• _Exercise description_:
Retype word for word the lines of the data below, from the first to the one bearing "The Perfume Store (30, 201)", with that one included.

• _Pixel coordinate grounding data_:
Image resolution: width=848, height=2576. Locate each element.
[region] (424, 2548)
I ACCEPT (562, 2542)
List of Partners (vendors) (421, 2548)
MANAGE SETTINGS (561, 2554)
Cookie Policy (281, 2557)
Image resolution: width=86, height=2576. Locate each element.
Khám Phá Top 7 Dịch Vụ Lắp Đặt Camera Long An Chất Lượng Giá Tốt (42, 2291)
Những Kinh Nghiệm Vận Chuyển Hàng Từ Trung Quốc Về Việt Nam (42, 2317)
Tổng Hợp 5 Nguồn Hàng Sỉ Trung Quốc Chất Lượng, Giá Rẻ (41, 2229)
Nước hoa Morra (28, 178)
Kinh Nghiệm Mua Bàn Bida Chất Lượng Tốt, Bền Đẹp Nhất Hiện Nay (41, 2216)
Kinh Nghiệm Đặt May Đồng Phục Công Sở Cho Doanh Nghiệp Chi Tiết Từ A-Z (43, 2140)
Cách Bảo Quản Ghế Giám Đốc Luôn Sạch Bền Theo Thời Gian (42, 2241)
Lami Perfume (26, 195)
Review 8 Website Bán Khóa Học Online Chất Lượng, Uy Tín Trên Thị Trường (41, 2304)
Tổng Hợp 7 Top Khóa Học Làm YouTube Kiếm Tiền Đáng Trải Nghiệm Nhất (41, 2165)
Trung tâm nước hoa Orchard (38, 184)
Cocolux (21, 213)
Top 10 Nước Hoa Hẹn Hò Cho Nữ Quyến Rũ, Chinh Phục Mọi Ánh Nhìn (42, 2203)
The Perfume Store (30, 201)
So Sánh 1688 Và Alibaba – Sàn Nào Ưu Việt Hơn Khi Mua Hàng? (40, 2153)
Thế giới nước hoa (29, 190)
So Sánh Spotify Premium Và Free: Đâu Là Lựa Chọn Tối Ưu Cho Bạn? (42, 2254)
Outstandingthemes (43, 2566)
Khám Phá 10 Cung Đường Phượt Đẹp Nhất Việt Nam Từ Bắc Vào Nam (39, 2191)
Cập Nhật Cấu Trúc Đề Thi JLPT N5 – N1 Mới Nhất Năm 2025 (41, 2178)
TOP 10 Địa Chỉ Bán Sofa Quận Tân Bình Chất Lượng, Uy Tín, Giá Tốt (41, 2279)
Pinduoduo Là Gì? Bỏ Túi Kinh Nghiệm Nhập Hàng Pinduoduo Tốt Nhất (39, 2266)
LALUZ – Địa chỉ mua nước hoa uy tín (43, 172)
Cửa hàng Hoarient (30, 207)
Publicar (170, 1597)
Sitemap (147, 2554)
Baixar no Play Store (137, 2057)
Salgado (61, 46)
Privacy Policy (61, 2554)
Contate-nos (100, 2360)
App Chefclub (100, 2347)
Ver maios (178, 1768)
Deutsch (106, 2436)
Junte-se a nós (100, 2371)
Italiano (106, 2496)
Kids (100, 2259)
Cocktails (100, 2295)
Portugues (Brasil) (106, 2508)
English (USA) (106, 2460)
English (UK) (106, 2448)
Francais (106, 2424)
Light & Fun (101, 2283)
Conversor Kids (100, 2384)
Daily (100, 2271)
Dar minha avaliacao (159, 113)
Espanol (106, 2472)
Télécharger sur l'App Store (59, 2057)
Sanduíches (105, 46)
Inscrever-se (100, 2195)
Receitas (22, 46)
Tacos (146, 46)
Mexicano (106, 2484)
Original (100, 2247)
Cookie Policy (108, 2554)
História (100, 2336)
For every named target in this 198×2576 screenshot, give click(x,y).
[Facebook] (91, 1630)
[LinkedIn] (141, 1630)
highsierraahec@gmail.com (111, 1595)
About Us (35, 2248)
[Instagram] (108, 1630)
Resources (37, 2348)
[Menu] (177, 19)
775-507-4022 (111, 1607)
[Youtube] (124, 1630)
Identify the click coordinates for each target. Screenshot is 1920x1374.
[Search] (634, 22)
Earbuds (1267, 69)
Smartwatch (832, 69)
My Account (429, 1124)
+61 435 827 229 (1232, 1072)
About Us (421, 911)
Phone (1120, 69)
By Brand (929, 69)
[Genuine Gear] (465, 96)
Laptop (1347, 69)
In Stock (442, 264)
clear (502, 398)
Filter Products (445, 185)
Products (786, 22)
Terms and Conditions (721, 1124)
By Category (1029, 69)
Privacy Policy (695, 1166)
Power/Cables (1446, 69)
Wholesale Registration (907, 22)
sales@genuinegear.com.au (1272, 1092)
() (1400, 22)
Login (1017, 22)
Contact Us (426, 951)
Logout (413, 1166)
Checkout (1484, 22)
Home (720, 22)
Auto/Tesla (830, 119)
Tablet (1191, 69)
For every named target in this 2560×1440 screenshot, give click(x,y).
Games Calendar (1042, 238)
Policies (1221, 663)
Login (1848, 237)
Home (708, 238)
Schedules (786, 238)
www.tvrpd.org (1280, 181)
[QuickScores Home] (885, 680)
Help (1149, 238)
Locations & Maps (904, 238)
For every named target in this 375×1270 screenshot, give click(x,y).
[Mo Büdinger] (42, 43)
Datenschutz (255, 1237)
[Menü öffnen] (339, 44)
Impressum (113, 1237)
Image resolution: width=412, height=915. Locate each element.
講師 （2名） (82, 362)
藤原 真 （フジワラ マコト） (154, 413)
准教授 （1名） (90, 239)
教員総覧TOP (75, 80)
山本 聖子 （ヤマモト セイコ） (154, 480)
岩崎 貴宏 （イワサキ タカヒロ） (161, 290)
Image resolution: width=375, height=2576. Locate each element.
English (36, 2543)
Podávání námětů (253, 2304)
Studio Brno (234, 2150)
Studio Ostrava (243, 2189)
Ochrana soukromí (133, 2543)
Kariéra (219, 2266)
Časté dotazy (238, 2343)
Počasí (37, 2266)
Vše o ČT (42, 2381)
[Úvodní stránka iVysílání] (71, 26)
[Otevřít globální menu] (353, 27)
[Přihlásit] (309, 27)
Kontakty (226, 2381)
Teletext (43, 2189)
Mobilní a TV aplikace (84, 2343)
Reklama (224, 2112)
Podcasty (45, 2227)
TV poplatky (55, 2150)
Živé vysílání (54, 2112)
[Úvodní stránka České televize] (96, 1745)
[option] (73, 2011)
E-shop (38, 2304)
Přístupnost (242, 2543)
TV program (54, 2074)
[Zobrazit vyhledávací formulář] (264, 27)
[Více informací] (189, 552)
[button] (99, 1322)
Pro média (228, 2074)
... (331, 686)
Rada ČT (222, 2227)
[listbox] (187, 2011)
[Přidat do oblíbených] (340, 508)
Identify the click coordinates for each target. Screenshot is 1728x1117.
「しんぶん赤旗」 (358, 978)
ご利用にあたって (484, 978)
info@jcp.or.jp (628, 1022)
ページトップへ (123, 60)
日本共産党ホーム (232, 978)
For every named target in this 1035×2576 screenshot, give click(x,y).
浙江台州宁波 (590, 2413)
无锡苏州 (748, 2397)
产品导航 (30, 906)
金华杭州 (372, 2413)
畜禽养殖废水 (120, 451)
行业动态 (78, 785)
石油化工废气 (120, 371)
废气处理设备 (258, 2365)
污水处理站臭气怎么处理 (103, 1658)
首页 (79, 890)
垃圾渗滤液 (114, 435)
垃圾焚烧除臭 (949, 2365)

• _Exercise solution_:
Image resolution: width=848, height=2576. Locate each element.
[region] (424, 2548)
I ACCEPT (562, 2542)
List of Partners (vendors) (421, 2548)
MANAGE SETTINGS (561, 2554)
Cookie Policy (281, 2557)
Image resolution: width=86, height=2576. Locate each element.
Khám Phá Top 7 Dịch Vụ Lắp Đặt Camera Long An Chất Lượng Giá Tốt (42, 2291)
Những Kinh Nghiệm Vận Chuyển Hàng Từ Trung Quốc Về Việt Nam (42, 2317)
Tổng Hợp 5 Nguồn Hàng Sỉ Trung Quốc Chất Lượng, Giá Rẻ (41, 2229)
Nước hoa Morra (28, 178)
Kinh Nghiệm Mua Bàn Bida Chất Lượng Tốt, Bền Đẹp Nhất Hiện Nay (41, 2216)
Kinh Nghiệm Đặt May Đồng Phục Công Sở Cho Doanh Nghiệp Chi Tiết Từ A-Z (43, 2140)
Cách Bảo Quản Ghế Giám Đốc Luôn Sạch Bền Theo Thời Gian (42, 2241)
Lami Perfume (26, 195)
Review 8 Website Bán Khóa Học Online Chất Lượng, Uy Tín Trên Thị Trường (41, 2304)
Tổng Hợp 7 Top Khóa Học Làm YouTube Kiếm Tiền Đáng Trải Nghiệm Nhất (41, 2165)
Trung tâm nước hoa Orchard (38, 184)
Cocolux (21, 213)
Top 10 Nước Hoa Hẹn Hò Cho Nữ Quyến Rũ, Chinh Phục Mọi Ánh Nhìn (42, 2203)
The Perfume Store (30, 201)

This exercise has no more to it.